Cette mauvaise idée a des gourous, des adeptes, des défenseurs chevronnés, elle vient de montrer son échec car elle ne s’accroche pas à la réalité du moment présent. Les rapports le montrent, par exemple au XXIe siècle, « le charbon étend encore sa suprématie mondiale », la demande de charbon en Inde va tripler d’ici à 2040, elle ne fait que plafonner en Chine, pas encore la décroissance annoncée. La Chine consomme 50 % du charbon mondial et elle est engagée d’ici à 2025 dans un programme de construction de nouvelles centrales.
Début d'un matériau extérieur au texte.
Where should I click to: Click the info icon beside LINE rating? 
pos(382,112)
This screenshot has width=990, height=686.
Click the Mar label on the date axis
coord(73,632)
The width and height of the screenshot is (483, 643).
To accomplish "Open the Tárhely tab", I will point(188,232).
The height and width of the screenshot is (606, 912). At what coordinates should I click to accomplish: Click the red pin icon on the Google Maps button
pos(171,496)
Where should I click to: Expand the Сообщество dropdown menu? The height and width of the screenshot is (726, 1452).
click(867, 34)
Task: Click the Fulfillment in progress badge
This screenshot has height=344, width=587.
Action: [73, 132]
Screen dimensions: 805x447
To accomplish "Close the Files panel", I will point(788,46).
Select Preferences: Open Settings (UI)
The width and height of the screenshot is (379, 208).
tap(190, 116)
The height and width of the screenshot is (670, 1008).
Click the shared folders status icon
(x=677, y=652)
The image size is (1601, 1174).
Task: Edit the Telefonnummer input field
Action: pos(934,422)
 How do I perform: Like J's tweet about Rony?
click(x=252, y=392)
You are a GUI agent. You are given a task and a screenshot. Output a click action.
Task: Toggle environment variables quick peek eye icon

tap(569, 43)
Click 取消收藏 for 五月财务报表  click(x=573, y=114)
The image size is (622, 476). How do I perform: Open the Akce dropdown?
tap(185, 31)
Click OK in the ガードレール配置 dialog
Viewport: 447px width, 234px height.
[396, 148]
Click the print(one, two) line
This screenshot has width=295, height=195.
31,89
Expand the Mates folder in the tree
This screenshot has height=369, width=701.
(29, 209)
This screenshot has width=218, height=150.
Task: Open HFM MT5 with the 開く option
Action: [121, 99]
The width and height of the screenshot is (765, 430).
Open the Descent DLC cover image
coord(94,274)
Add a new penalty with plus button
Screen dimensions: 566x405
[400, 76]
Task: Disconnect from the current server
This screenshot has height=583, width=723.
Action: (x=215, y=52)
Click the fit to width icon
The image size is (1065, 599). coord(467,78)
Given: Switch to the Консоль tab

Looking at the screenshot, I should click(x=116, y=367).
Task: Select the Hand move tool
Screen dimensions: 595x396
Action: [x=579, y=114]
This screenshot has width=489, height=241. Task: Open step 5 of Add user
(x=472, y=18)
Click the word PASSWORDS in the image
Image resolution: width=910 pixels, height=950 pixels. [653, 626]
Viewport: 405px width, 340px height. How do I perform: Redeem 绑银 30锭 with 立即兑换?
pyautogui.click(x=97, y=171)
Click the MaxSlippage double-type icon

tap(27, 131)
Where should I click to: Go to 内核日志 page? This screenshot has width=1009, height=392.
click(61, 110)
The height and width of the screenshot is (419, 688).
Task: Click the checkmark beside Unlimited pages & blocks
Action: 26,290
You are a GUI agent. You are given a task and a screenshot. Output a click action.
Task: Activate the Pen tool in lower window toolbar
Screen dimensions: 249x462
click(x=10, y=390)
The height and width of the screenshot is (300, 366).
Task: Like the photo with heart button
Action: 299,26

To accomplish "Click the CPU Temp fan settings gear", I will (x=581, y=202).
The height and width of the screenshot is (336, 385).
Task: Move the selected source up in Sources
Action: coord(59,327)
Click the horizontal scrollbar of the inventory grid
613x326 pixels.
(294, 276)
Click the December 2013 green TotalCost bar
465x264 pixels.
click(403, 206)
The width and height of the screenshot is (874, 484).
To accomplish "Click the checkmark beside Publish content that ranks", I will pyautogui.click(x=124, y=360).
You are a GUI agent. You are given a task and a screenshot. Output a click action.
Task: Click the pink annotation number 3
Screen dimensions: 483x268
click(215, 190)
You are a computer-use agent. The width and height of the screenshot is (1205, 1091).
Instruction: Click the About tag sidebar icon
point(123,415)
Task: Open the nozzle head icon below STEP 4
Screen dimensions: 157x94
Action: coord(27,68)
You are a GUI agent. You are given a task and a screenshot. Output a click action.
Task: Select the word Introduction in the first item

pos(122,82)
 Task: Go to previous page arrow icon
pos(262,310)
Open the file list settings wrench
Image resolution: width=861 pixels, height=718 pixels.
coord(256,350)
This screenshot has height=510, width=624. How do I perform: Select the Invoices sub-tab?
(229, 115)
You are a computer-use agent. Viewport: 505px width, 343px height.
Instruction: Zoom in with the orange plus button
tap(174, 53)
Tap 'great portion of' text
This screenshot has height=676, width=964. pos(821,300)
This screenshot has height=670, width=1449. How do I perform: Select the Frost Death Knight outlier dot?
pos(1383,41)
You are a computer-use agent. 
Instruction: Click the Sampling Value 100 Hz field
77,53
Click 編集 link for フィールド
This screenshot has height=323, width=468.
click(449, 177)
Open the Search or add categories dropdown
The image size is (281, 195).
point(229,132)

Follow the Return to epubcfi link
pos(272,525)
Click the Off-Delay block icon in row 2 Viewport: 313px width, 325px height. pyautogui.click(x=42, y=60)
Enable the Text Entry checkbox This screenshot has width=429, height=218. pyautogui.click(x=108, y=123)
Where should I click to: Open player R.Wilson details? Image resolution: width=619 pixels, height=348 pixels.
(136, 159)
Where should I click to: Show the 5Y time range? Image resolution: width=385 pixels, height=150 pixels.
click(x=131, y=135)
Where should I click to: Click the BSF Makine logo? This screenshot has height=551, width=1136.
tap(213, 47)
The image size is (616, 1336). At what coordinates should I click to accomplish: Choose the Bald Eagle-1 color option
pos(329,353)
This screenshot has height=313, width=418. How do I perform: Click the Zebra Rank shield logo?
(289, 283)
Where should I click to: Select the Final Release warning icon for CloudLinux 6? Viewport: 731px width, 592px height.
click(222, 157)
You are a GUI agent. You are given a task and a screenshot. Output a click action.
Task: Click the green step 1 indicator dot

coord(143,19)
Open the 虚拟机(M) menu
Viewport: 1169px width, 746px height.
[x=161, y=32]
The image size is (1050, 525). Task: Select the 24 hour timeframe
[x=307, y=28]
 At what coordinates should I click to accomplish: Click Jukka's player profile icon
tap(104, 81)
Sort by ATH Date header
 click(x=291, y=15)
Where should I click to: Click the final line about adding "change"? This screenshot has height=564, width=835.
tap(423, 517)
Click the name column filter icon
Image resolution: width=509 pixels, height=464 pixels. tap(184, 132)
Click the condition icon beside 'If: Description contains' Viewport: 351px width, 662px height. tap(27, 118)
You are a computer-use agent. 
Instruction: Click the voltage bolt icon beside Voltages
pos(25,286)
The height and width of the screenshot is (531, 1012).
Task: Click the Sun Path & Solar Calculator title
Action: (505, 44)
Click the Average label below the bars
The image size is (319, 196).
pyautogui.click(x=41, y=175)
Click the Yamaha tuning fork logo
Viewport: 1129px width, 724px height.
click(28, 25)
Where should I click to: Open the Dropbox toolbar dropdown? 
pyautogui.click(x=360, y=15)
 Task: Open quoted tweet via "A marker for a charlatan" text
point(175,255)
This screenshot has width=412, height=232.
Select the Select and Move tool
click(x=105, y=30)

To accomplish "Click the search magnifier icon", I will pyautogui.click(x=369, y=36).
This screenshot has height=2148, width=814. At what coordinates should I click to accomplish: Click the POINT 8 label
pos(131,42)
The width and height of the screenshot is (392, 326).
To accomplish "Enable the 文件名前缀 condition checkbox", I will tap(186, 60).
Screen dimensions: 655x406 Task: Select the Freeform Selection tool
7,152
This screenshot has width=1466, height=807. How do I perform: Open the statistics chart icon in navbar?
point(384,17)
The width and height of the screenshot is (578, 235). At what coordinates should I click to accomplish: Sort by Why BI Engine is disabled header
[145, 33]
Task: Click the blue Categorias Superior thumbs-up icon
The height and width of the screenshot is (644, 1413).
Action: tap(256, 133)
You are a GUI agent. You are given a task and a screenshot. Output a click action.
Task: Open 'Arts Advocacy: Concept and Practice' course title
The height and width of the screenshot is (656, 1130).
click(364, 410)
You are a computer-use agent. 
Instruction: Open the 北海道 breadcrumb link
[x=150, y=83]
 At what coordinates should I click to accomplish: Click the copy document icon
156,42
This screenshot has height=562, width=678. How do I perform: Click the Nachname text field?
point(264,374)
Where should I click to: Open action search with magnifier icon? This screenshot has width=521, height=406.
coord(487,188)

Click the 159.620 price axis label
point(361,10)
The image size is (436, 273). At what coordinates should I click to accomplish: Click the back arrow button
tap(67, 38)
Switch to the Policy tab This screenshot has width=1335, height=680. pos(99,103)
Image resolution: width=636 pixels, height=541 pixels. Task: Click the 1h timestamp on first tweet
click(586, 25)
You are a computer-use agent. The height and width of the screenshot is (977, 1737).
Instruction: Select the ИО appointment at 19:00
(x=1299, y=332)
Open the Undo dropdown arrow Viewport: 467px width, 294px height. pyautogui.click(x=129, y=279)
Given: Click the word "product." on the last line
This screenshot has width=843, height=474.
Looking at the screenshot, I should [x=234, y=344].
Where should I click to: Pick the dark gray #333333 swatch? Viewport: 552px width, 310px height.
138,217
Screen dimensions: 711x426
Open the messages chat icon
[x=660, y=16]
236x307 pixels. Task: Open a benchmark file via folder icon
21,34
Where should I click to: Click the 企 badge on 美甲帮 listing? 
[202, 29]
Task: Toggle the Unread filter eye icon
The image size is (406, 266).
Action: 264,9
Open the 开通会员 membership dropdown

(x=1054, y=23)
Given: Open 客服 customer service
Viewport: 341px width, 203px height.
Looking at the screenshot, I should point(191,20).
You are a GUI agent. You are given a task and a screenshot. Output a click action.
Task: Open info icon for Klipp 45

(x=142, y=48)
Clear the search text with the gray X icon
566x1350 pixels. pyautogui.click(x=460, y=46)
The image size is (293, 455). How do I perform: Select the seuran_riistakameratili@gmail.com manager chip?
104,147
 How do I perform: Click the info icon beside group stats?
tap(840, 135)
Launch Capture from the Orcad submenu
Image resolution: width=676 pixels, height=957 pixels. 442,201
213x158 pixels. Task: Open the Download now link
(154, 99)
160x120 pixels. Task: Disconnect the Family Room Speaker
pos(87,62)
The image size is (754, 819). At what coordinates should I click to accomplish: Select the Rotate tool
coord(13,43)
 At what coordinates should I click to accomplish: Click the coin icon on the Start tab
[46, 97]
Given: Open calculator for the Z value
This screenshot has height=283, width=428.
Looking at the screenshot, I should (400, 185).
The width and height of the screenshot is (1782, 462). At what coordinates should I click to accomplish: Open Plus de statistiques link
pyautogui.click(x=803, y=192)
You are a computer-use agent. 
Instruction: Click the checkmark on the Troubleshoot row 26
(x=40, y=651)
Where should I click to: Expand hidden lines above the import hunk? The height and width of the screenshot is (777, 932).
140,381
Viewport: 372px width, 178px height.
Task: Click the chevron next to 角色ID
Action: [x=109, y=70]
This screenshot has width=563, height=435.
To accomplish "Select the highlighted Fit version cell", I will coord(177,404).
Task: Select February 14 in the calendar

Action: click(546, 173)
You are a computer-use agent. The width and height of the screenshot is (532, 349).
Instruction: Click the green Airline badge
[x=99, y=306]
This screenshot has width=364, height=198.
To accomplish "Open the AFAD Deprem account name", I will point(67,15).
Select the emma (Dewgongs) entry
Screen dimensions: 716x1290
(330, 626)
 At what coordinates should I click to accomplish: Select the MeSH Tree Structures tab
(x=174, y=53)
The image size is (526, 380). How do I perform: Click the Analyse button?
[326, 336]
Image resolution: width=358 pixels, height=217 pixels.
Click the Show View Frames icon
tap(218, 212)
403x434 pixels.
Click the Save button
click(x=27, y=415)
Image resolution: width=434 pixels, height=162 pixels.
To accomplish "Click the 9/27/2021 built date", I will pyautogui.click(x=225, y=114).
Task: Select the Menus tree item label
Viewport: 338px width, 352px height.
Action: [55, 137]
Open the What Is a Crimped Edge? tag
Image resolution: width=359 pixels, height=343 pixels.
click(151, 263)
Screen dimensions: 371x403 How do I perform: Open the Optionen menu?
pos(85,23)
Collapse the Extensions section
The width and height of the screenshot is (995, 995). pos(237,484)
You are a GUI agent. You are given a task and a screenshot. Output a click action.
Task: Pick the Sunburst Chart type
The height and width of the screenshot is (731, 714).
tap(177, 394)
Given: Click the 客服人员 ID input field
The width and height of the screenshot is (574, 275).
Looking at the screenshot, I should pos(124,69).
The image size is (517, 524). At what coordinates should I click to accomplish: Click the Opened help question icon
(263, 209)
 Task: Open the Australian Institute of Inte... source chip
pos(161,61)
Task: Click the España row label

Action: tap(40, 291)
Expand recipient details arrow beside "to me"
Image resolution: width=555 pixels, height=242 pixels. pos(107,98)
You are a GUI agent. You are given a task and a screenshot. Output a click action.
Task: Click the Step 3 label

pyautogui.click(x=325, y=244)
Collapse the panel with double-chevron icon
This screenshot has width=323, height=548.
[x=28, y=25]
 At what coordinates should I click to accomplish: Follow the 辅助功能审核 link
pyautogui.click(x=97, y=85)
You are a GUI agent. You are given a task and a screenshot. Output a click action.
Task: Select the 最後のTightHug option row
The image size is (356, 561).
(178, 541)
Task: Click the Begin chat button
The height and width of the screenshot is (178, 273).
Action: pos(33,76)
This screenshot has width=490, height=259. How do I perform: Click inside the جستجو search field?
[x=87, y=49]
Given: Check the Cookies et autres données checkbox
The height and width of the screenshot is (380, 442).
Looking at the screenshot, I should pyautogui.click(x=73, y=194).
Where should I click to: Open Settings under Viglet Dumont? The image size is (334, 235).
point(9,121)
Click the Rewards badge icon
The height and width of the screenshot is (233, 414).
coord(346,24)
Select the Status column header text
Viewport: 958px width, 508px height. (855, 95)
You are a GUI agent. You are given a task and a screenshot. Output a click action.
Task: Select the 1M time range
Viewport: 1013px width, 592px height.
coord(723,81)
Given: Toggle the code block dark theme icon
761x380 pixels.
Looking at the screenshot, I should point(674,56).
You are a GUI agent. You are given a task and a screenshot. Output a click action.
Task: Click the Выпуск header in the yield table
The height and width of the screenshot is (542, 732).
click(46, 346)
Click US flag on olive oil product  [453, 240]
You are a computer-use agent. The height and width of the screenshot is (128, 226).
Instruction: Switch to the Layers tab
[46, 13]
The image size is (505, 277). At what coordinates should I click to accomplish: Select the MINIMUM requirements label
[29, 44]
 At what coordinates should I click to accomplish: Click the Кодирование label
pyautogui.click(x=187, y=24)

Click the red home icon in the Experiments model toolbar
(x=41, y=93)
Nous nous trompons d’époque et de planète, nous voulons aller vite là où tous les autres avancent pas à pas.
Soit nous acceptons la compétition mondiale et nous en déduisons que notre politique d’accélération n’est pas adaptée, soit nous effectuons un retour vers le protectionnisme en estimant qu’il est notre devoir de sauver notre bout de planète contre tous les autres affreux, mais nous ne pouvons pas espérer survivre dans un environnement en nous fixant des contraintes que pas un autre pays ne veut imiter. La politique énergétique actuelle fait disparaître des emplois qui se créent ailleurs, elle n’est donc pas adaptée à un pays en pleine crise sociale.